Thailand sebagai salah satu negara tetangga yang berbatasan langsung dengan Myanmar telah menerima banyak pengungsi sejak perang saudara terjadi di Myanmar pada tahun 1980an dan 1990an. Thailand juga banyak menampung para pengungsi etnis Rohingnya.
Sejak virus corona mulai menyebar secara global, Thailand memperketat perbatasan termasuk wilayah yang bersinggungan langsung dengan Myanmar. Kini usai terjadi kudeta, Myanmar semakin memperketat perbatasannya.
Dalam pemantauan Deutsche Welle, ada semakin banyak kawat berduri yang dibangun di sepanjang perbatasan Thailand-Myanmar. Letnan Itthipon, dari kantor polisi Sangkhkaburi Thailand mengatakan bahwa penjaga perbatasan telah menangkap orang-orang Myanmar hampir setiap hari. Orang-orang tersebut kelelahan dan lapar dan kadang-kadang menunggu dengan sia-sia untuk datangnya para pedagang manusia.

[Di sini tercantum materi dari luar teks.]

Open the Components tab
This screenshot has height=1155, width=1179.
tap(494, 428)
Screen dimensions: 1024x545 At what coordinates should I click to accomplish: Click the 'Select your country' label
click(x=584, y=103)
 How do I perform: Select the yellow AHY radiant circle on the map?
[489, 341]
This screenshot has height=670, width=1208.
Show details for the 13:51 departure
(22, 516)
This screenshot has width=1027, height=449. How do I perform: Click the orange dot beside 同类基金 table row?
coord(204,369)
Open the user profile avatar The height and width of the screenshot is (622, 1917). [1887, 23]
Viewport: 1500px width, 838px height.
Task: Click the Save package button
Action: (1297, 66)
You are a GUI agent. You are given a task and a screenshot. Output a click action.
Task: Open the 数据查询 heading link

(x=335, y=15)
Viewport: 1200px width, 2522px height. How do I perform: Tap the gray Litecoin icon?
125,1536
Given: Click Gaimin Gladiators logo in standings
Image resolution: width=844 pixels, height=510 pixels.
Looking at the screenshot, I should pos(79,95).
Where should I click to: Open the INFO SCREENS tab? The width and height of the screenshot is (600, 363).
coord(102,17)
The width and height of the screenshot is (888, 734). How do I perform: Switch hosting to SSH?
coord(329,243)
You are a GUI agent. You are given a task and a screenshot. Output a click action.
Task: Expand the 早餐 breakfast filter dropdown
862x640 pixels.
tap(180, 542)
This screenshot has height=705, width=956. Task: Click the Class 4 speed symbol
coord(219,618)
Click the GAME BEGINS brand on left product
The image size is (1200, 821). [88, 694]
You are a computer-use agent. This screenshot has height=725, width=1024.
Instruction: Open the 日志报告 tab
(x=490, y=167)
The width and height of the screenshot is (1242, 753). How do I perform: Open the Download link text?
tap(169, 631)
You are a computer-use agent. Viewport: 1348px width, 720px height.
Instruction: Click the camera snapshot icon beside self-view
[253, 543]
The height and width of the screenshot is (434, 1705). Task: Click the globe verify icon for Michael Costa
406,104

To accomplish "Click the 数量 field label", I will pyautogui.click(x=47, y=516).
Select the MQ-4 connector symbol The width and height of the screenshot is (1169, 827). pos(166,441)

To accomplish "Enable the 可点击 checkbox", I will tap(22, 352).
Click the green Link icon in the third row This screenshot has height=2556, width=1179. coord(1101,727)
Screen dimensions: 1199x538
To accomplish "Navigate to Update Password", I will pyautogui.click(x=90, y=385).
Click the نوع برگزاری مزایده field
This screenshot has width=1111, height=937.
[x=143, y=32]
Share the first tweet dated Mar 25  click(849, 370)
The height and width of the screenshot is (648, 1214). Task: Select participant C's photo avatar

Ratusan telah ditangkap, termasuk puluhan dari kelompok etnis Rohingya. "Kami mengirim hampir semuanya kembali ke Myanmar," kata Itthipon. Namun tindakan tersebut telah membuat Thailand mendapatkan kritik. Bill Frelick, direktur hak pengungsi dan migran di Human Rights Watch, mengatakan "pemerintah Thailand harus segera mengizinkan semua pencari suaka yang melarikan diri dari tindakan keras di Myanmar untuk mengakses perlindungan yang sangat dibutuhkan."